## Task description
The line containing "Screen dimensions: 1365x626" marks where copying starts, so set down that line and each one after it exactly, through the end of the records.

## Data for analysis
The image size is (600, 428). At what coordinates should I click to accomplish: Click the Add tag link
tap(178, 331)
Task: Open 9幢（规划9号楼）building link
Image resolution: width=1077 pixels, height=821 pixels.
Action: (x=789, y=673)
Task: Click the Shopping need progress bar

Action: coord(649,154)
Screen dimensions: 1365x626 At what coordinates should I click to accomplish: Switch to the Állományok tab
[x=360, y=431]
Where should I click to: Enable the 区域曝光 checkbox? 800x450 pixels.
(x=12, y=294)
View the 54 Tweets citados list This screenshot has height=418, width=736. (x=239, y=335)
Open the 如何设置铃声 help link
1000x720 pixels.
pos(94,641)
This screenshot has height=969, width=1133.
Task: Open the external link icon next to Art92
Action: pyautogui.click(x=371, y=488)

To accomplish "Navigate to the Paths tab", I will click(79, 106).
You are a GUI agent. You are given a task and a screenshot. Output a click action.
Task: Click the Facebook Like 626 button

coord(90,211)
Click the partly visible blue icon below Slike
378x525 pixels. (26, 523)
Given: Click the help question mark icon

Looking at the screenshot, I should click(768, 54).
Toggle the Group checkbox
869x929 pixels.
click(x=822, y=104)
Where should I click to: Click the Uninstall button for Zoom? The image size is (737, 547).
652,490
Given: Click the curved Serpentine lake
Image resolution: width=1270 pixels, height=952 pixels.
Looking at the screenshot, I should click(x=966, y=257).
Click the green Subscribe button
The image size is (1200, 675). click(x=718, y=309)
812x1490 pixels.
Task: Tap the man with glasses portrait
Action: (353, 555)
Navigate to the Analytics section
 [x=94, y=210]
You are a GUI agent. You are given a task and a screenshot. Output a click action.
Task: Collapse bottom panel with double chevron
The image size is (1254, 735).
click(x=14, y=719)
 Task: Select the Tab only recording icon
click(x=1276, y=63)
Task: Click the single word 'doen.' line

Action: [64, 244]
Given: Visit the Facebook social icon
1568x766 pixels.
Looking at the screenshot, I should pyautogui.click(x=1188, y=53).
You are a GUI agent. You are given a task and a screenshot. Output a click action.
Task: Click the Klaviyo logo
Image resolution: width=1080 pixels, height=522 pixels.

## Response to the exercise
Screen dimensions: 1365x626 At what coordinates should I click to accomplish: Switch to the Állományok tab
[x=360, y=431]
Where should I click to: Enable the 区域曝光 checkbox? 800x450 pixels.
(x=12, y=294)
View the 54 Tweets citados list This screenshot has height=418, width=736. (x=239, y=335)
Open the 如何设置铃声 help link
1000x720 pixels.
pos(94,641)
This screenshot has height=969, width=1133.
Task: Open the external link icon next to Art92
Action: pyautogui.click(x=371, y=488)

To accomplish "Navigate to the Paths tab", I will click(79, 106).
You are a GUI agent. You are given a task and a screenshot. Output a click action.
Task: Click the Facebook Like 626 button

coord(90,211)
Click the partly visible blue icon below Slike
378x525 pixels. (26, 523)
Given: Click the help question mark icon

Looking at the screenshot, I should click(768, 54).
Toggle the Group checkbox
869x929 pixels.
click(x=822, y=104)
Where should I click to: Click the Uninstall button for Zoom? The image size is (737, 547).
652,490
Given: Click the curved Serpentine lake
Image resolution: width=1270 pixels, height=952 pixels.
Looking at the screenshot, I should click(x=966, y=257).
Click the green Subscribe button
The image size is (1200, 675). click(x=718, y=309)
812x1490 pixels.
Task: Tap the man with glasses portrait
Action: (353, 555)
Navigate to the Analytics section
 [x=94, y=210]
You are a GUI agent. You are given a task and a screenshot. Output a click action.
Task: Collapse bottom panel with double chevron
The image size is (1254, 735).
click(x=14, y=719)
 Task: Select the Tab only recording icon
click(x=1276, y=63)
Task: Click the single word 'doen.' line

Action: [64, 244]
Given: Visit the Facebook social icon
1568x766 pixels.
Looking at the screenshot, I should pyautogui.click(x=1188, y=53).
You are a GUI agent. You are given a task and a screenshot. Output a click action.
Task: Click the Klaviyo logo
Image resolution: width=1080 pixels, height=522 pixels.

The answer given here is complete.